1

I'm currently trying to filter a dataset containing audio data on bird species. The data looks like this:

head(audiomoth_sample)

id park park_abbr am_no sci_name com_name start_s end_s conf date_time
102 Appelscha AA A1 Turdus_merula Eurasian Blackbird 26 29 0.5305 2025-04-29 16:55:00
103 Appelscha AA A1 Turdus_merula Eurasian Blackbird 27 30 0.3356 2025-04-29 16:55:00
104 Appelscha AA A1 Turdus_merula Eurasian Blackbird 28 31 0.1958 2025-04-29 16:55:00
105 Appelscha AA A1 Oriolus oriolus Eurasian Golden Oriole 31 34 0.1293 2025-04-29 16:55:00
106 Appelscha AA A1 Turdus_merula Eurasian Blackbird 31 34 0.1056 2025-04-29 16:55:00
107 Appelscha AA A1 Turdus_merula Eurasian Blackbird 32 35 0.3121 2025-04-29 16:55:00

In total I'm dealing with 31 parks, 10 recorders each (am_no column, "A1" to "A5" and "B1" to "B5"), and 124 bird species. You wont be seeing any other am_no apart from A1 as I've been working with a subset of the first 100 detections per park (so 3100 in total). The data in total is over 19 million observations, and was analysed in BirdNET in 3 second snippets, with 2 second overlap; so "start_s" is the starting second and "end_s" is the ending second of the respective snippet.
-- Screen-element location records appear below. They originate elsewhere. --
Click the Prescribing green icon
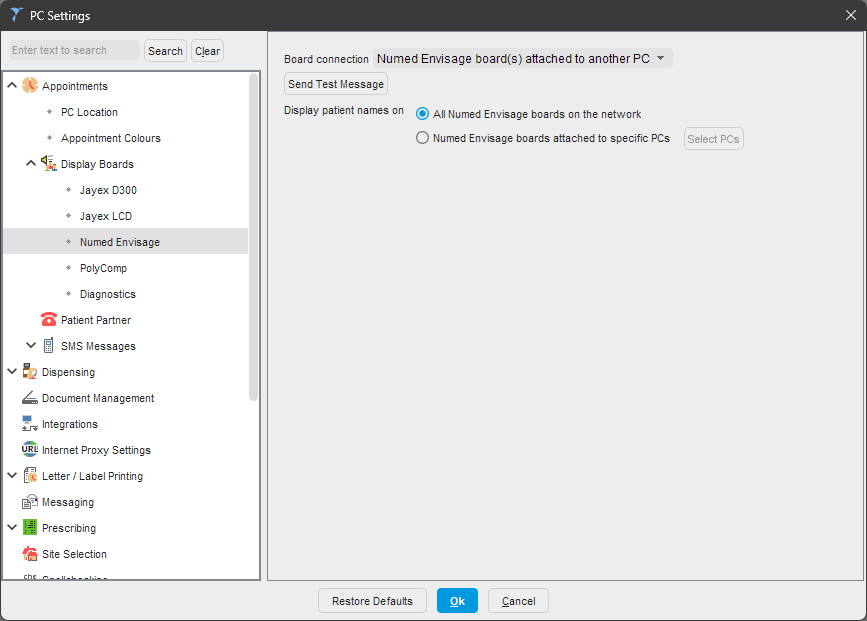The width and height of the screenshot is (867, 621). [30, 528]
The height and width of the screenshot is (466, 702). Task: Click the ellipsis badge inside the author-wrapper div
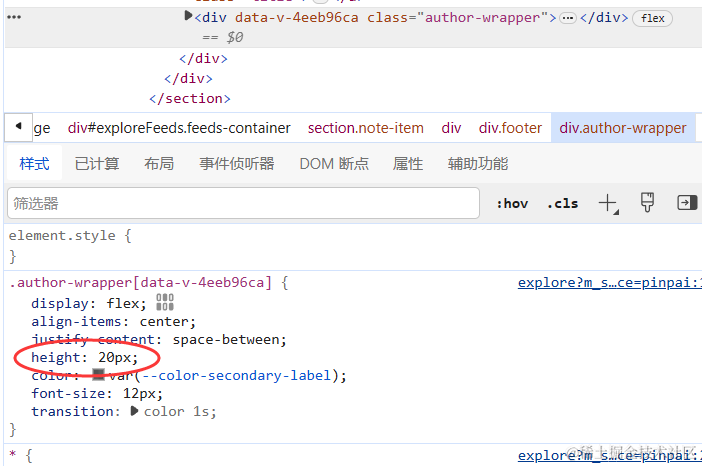point(568,18)
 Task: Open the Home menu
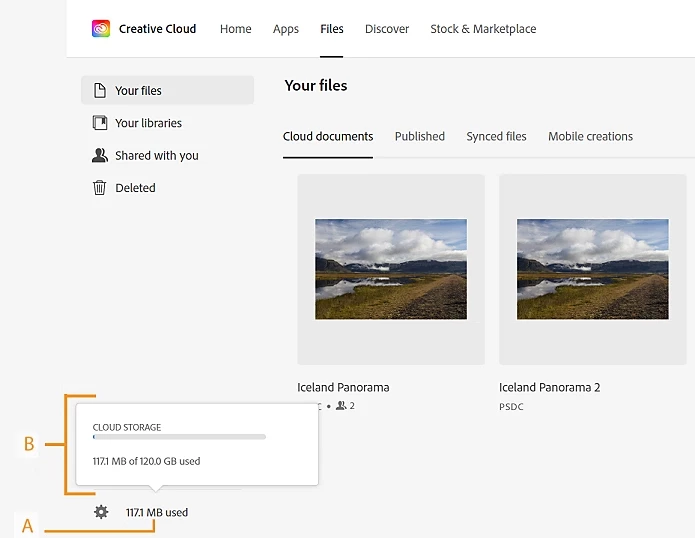point(236,29)
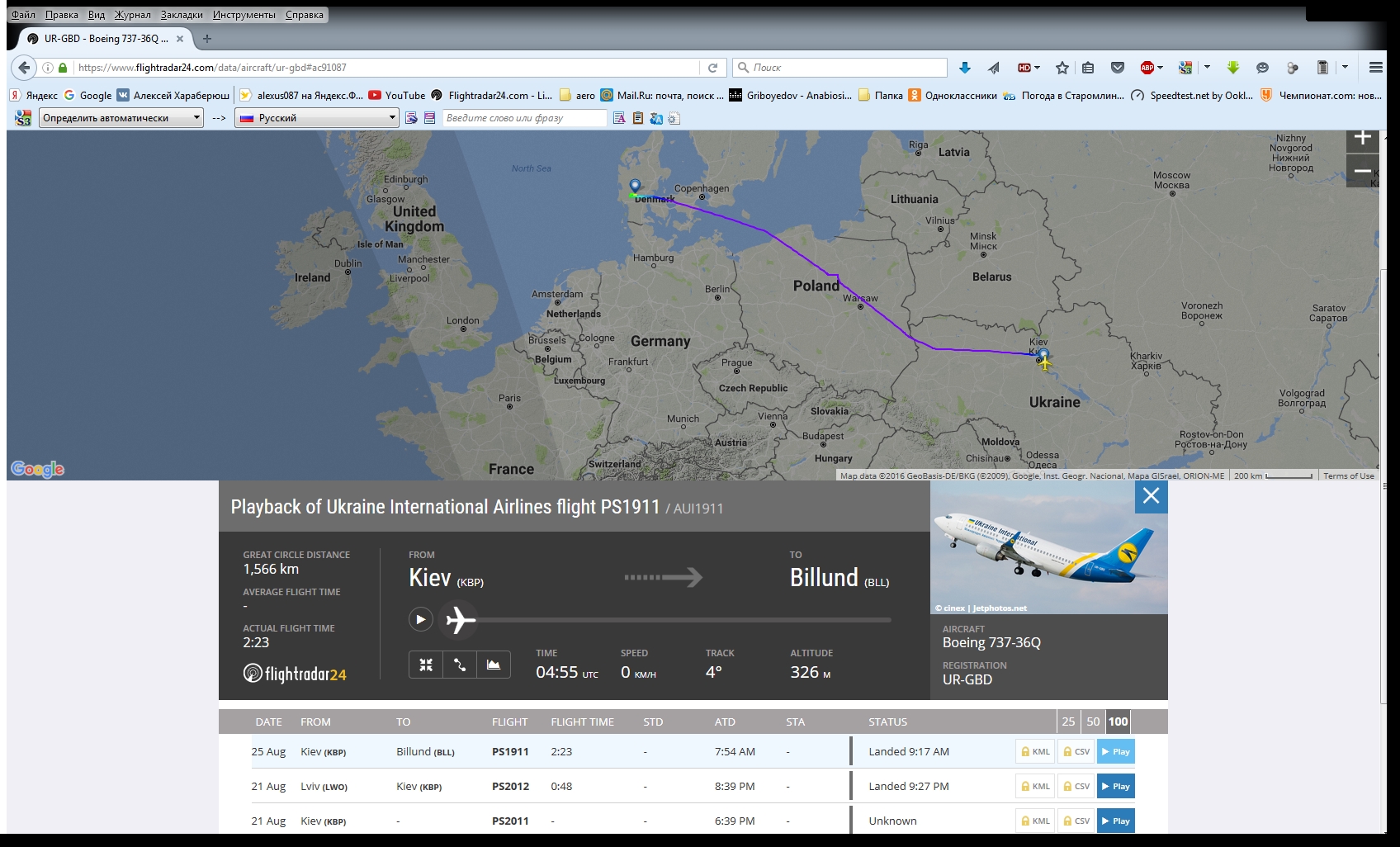The width and height of the screenshot is (1400, 847).
Task: Play the 21 Aug Lviv to Kiev flight
Action: 1115,786
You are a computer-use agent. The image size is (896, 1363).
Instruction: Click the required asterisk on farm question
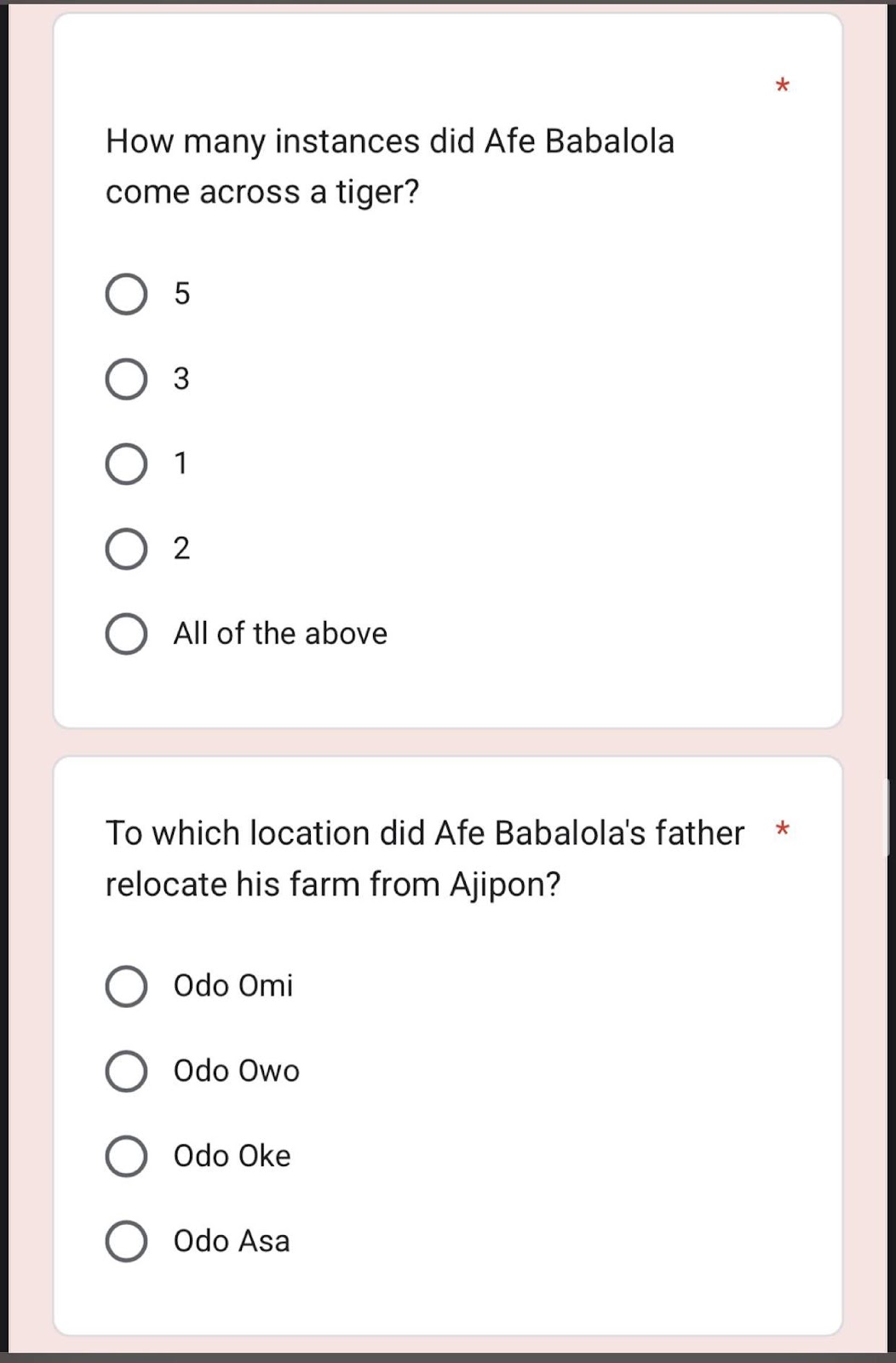(x=783, y=829)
What I would like to do is combine these snippets into singing events, where all rows where a bird keeps singing, at the same park and recorder, uniterrupted (interruption is a gap of > 20 seconds, though this might change at a later date) are combined. In such a case, I'd want to retain the data of the first row, but add the end_s of the last and take the average "conf" (confidence level) of all rows inbetween including the first and last.

So far, I've split the audiomoth_sample dataframe into a list of 124 per-species dataframes to avoid two birds of different species singing at the same time resulting in a split in singing events. For example, in the table above, the Golden Oriole at id 105 would result in the Blackbird having two singing events, from id 102-104 and 106 onwards, despite the gap being less than 20 seconds.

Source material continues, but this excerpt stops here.